Alter Ego Winners: Philomena Famulok


Alter Ego Director’s Choice Philomena Famulok is a German photographer whose intimate and macabre photographs are imbued with subconscious thoughts. Famulok creates personal self-portraits that arise out of her need to work through certain emotions or thoughts. “I think particularly darker emotions, dreams, thoughts, and memories are searching for an expression because often they are unwanted and repressed in our everyday life, even though they are an important part of life and identity.” Famulok’s allows these darker elements of her subconscious to emerge with the aid of dramatic lighting and digital manipulation.

Rough Sea

Famulok’s winning image, Ships on the High Sea, typifies her style. Devoid of context and accompanied by an enigmatic title, the viewer is confronted only with gesture, shadow, image grain, and blur.  When looking at these images, the viewer glimpses Famulok’s dark and inchoate inner thoughts. The minimalist backgrounds strip the images of context, freeing the viewer from any particular story that would detract or qualify the images’ emotive subject matter. The work has a cinematic style reminiscent of film stills and the German Expressionist movement. Unusual compositions and angles shrouded in extreme shadows make for a haunting, fragmented moments.

Ships on the High Sea

Famulok’s process is guided by her feelings, dreams, and thoughts, but she also finds her muse in music and the written word. Fittingly, short versus of poetry are a source of inspiration.
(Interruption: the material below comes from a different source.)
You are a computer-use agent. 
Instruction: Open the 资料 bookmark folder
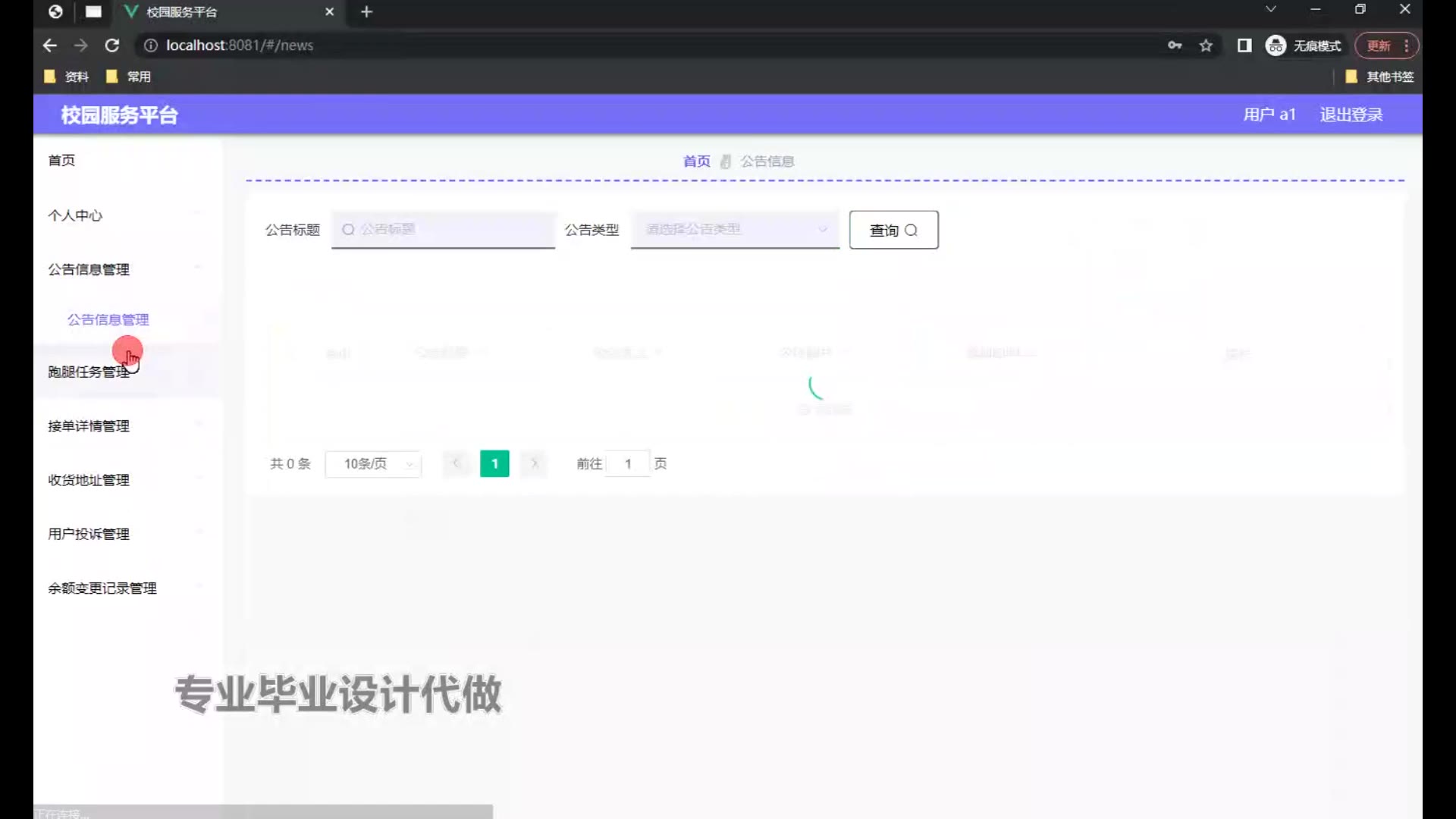point(67,77)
With a book of Hilde Domin’s poetry always within reach and a travel companion, one can easily see the connection between the mechanics of poetry and Famulok’s work. Like Domin’s poetry, her images are sparse, leave room for interpretation, and say a great deal with a simple gesture or single prop. Famulok’s images are short poetic versus in themselves.

The Withered Twig

Though Famulok has yet to determine where her work fits into the current art scene, she looks at artistic success in separate ideas of creative and financial fulfillment.  Creatively, there is a strong sense of achievement and contentedness when a concept has been seen through to its execution and when another person is able to view one of her images and finds something of their own within her personal picture.

Beyond that I'm of course happy if one of my pictures makes a place in a competition or is exhibited, or if I can sell one of my pictures. After all it is validation of my work and it encourages me to continue to be creative. And to be creative is what I love to do most.
The Middle of a Dream
Alter Ego is on view through August 31, 2013.